Diabetes and heart disease often go hand-in-hand. Artery damage and high blood pressure are more common and often more severe in people with diabetes. But according to a recent study, making a change as simple as having sufficient levels of vitamin D could cut the risk, lowering blood cholesterol and heart disease biomarkers.
Some studies have linked vitamin D deficiency with the development of Type 1 and Type 2 diabetes as well as poor blood glucose control. Lack of vitamin D has also been allied with the onset of cardiovascular disease, triggering damage to the lining of the blood vessels (the endothelium), which leads to atherosclerosis. This damage is signposted by increases in certain biomarkers such as serum endothelin-1, E-selectin and MMP-9.
In a double-blind trial in which people with Type 2 diabetes drank a plain or vitamin D-rich yogurt drink, researchers at Tehran University of Medical Sciences and the National Nutrition and Food Technology Research Institute (NNFTRI) saw an improvement in fasting glucose, insulin and QUICK1 (a measure of insulin resistance), along with some improvements in HbA1c, a long-term measure of blood glucose. There were also evident changes in blood lipids and these endothelial biomarkers.

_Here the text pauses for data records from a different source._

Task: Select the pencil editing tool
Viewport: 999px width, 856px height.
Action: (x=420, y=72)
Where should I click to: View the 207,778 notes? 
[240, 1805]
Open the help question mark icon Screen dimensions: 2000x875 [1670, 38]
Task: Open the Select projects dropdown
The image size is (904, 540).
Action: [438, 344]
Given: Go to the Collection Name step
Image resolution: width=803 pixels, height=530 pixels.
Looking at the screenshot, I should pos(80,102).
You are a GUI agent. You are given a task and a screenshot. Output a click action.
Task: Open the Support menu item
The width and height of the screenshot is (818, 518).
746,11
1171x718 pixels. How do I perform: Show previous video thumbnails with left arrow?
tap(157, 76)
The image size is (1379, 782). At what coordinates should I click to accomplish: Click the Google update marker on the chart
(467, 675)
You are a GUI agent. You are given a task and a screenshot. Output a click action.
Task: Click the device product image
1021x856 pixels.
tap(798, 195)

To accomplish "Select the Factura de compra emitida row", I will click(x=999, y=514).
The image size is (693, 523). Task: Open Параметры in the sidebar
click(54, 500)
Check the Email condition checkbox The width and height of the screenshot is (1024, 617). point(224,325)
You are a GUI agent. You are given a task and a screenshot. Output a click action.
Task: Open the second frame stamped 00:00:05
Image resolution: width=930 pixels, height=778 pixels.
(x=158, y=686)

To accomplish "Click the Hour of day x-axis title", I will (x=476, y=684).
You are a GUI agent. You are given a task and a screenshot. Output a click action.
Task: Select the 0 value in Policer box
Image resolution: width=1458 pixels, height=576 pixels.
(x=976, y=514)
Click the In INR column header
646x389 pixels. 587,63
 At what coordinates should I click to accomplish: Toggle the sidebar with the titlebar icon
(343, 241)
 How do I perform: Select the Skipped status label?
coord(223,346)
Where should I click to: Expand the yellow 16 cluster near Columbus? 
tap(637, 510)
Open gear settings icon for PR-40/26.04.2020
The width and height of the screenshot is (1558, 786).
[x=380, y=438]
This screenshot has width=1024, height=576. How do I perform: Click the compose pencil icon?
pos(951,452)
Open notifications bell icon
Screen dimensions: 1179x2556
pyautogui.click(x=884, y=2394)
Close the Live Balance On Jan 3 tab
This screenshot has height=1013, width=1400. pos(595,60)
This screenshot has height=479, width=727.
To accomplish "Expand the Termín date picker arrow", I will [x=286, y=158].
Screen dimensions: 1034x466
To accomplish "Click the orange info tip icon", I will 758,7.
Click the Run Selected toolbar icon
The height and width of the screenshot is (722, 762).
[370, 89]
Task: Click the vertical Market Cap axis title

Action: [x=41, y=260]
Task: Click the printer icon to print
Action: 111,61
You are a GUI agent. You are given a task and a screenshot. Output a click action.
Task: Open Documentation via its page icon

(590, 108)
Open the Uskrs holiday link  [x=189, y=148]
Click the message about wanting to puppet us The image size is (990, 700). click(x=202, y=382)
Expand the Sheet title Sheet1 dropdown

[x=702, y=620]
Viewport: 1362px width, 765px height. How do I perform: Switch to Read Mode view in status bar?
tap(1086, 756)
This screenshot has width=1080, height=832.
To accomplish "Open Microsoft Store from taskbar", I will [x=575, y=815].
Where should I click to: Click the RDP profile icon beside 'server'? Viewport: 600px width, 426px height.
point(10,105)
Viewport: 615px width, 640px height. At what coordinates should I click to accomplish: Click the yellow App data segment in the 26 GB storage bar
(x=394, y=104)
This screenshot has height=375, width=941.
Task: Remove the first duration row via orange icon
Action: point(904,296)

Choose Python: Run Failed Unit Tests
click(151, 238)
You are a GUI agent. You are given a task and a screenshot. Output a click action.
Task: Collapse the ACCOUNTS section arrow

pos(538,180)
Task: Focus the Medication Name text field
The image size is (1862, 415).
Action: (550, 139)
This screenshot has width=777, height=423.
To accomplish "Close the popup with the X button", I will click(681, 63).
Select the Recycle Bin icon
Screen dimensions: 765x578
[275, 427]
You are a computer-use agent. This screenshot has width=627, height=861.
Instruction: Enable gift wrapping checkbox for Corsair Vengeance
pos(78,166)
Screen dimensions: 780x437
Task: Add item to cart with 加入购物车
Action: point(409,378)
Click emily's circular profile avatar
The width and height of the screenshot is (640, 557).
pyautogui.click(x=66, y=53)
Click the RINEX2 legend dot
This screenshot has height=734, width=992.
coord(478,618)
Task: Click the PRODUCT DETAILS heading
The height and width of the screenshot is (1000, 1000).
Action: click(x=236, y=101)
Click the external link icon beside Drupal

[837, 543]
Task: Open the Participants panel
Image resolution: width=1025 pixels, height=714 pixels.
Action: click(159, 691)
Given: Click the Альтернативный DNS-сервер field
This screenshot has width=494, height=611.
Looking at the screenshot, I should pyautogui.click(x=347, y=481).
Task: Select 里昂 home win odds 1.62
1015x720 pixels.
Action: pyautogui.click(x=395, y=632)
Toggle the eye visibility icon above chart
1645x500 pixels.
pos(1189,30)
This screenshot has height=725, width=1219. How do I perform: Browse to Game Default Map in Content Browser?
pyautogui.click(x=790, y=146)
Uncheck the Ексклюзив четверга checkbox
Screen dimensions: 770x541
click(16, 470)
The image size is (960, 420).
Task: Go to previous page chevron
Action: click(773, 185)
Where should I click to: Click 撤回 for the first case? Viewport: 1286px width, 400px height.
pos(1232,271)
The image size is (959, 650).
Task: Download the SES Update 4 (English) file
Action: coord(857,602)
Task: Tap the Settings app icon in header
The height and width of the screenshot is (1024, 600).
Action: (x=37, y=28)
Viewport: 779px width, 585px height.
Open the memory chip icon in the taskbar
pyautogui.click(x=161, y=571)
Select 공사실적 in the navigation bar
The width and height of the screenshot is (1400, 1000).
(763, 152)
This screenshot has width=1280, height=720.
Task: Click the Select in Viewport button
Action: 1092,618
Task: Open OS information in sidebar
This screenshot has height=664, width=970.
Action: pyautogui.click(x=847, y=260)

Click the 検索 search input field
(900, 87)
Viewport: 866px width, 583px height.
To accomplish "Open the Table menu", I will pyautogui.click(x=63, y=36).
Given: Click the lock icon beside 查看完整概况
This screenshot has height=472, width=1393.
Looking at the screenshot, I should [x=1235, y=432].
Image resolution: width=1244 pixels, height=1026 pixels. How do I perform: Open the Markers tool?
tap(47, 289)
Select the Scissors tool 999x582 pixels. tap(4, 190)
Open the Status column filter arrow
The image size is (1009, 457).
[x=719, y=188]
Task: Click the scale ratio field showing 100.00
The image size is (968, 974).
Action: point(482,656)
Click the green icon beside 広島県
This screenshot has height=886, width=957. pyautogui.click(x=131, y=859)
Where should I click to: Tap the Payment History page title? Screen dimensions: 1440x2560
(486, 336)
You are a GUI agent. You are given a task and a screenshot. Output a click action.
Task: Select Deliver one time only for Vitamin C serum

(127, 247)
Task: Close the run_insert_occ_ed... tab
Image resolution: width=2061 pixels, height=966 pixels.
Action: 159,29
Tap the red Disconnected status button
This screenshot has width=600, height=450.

NNFTRI's Dr. Tirang Neyestani explained: "The patients who had taken the vitamin D [yogurt] also had improved cholesterol levels with lower total cholesterol and LDL levels and an increase in HDL. All the improvements in cholesterol seemed to be due to the reduction in insulin resistance. The biomarkers of endothelial dysfunction, serum endothelin-1, E-selectin and MMP-9, levels were also lower for the patients taking vitamin D."
The main improvements were seen in people who were deficient in vitamin D, so it's not clear how much difference there would be in patients with normal levels of the vitamin. However, a healthy, balanced diet and lifestyle that includes exercise outdoors could have an impact on Type 2 diabetes and will also include adequate levels of vitamin D.